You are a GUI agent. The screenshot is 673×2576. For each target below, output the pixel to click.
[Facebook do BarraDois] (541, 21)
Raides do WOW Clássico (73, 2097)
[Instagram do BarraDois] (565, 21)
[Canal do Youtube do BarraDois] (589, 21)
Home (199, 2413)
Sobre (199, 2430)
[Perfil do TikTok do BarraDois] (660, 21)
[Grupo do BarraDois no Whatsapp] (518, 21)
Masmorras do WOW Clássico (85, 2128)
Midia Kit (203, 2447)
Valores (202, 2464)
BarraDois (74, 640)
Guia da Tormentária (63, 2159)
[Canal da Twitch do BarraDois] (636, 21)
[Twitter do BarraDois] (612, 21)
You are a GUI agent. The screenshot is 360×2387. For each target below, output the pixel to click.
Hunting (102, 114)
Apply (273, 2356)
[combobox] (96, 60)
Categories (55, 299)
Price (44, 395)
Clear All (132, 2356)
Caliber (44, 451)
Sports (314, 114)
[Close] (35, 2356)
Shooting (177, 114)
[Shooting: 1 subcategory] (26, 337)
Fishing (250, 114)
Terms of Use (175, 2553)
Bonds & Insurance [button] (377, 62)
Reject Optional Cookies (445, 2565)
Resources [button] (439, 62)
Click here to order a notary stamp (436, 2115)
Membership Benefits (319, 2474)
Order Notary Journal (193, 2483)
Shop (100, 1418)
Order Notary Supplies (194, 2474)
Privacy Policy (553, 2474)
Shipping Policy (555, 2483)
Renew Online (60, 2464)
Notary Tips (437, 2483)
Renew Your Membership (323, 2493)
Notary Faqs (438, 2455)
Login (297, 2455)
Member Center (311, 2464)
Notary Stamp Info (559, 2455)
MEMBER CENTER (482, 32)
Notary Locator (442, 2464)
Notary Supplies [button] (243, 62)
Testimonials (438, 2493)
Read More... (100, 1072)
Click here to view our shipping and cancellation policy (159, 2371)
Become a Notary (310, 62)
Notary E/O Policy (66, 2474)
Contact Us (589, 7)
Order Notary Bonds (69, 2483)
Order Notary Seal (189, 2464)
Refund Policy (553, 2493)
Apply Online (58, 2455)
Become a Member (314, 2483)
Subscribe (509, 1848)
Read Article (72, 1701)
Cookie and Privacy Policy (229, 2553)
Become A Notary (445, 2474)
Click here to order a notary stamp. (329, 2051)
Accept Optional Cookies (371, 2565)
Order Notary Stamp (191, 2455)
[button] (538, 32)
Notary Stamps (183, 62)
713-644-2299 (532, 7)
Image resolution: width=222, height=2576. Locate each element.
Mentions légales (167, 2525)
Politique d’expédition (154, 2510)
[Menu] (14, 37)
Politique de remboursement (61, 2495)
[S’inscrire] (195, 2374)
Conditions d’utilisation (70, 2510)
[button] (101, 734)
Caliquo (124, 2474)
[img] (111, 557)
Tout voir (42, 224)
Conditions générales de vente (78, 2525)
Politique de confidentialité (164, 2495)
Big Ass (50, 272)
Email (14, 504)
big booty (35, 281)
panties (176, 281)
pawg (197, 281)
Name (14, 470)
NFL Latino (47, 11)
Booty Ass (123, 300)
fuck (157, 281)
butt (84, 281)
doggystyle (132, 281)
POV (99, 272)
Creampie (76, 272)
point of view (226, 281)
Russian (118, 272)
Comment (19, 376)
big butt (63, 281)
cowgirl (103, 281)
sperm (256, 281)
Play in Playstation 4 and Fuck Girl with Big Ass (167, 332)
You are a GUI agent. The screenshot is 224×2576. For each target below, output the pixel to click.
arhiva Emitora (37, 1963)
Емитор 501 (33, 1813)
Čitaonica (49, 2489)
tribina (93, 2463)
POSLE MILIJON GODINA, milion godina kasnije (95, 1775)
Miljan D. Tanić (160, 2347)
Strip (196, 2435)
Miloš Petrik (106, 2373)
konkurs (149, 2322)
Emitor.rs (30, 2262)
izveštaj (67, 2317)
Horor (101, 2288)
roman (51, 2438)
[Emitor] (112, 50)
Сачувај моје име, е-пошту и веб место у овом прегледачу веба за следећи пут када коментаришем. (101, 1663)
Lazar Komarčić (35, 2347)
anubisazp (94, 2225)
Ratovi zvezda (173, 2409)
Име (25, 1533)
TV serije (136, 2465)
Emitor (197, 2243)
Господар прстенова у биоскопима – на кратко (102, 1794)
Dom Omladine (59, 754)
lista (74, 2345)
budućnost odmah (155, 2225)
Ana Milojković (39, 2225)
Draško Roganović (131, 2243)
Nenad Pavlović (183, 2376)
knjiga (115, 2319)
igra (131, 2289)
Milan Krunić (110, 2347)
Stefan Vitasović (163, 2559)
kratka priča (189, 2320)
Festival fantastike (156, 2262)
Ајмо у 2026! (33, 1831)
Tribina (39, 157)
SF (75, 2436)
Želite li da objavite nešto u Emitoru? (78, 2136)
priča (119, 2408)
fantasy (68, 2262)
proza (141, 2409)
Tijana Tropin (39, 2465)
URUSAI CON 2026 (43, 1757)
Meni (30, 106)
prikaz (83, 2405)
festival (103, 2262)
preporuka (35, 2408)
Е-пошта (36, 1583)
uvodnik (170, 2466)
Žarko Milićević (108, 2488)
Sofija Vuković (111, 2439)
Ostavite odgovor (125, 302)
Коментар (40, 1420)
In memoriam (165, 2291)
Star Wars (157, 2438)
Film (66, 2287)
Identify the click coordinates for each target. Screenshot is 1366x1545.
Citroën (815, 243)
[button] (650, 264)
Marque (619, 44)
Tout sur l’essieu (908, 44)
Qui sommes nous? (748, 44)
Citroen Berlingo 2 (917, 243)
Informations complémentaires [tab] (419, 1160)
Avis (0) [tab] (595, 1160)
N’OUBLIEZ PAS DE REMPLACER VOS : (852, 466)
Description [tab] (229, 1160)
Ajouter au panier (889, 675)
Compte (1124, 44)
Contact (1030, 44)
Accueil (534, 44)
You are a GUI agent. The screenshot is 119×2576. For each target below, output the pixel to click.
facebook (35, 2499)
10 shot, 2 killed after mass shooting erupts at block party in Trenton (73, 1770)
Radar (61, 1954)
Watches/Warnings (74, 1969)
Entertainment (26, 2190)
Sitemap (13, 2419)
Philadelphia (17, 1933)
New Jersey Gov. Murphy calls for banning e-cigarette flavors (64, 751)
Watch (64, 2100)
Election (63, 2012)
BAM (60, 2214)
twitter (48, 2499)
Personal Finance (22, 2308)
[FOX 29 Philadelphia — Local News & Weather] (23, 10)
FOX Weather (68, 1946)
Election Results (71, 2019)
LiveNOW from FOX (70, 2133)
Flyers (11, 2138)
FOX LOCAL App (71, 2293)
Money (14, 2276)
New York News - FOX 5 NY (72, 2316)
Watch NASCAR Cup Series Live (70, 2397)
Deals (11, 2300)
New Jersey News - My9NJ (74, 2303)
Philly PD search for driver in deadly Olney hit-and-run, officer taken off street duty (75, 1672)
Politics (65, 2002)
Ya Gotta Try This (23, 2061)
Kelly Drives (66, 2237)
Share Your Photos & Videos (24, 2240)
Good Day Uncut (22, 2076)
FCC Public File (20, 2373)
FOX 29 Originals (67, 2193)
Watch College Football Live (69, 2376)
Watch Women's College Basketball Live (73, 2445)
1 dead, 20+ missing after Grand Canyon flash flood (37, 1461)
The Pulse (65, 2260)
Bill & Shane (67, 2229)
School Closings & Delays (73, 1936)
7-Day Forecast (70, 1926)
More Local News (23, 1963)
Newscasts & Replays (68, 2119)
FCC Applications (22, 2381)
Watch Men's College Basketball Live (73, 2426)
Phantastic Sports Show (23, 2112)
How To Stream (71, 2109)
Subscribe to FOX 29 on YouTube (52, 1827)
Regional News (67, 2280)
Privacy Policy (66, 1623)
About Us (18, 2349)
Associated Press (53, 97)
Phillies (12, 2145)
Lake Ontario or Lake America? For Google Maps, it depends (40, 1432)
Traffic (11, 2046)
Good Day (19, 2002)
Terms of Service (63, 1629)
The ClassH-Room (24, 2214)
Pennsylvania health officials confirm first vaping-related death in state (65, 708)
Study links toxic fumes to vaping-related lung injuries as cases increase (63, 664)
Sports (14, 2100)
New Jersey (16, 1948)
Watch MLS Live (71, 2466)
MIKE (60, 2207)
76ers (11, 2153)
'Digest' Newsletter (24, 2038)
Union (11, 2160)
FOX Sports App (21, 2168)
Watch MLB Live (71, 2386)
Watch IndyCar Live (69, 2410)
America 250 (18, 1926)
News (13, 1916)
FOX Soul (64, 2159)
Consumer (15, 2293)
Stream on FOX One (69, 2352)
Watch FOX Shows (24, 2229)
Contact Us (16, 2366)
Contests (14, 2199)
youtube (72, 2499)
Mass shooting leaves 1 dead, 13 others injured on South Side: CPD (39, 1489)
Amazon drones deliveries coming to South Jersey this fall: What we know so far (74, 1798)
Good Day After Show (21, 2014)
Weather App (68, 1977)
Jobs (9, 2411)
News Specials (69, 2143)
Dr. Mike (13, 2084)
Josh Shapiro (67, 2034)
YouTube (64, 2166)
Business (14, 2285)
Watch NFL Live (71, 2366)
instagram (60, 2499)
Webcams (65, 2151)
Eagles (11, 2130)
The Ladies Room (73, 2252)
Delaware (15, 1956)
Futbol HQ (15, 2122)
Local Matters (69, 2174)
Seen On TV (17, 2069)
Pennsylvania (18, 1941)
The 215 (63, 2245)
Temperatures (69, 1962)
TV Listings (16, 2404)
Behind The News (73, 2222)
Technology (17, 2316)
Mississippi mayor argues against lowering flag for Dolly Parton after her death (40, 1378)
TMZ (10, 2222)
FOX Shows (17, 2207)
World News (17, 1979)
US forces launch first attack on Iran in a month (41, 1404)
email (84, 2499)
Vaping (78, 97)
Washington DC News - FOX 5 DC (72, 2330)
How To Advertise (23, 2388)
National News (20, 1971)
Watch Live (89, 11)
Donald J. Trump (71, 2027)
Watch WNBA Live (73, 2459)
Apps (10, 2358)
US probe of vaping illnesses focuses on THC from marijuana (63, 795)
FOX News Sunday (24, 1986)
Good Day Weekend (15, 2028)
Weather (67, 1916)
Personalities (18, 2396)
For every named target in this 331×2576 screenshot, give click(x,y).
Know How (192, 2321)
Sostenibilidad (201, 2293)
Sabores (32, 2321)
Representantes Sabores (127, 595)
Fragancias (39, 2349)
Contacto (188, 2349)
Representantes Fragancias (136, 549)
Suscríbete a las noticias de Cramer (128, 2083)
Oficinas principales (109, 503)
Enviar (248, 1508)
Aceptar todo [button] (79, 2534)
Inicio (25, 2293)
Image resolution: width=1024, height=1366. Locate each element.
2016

■ ■ ■ ■ ■ ■ ■

Each line from the top of the records above through the line containing "[Canal do Youtube do BarraDois] (589, 21)" needs to be transcribed exactly, and no line after it.

You are a GUI agent. The screenshot is 673×2576. For each target below, output the pixel to click.
[Facebook do BarraDois] (541, 21)
Raides do WOW Clássico (73, 2097)
[Instagram do BarraDois] (565, 21)
[Canal do Youtube do BarraDois] (589, 21)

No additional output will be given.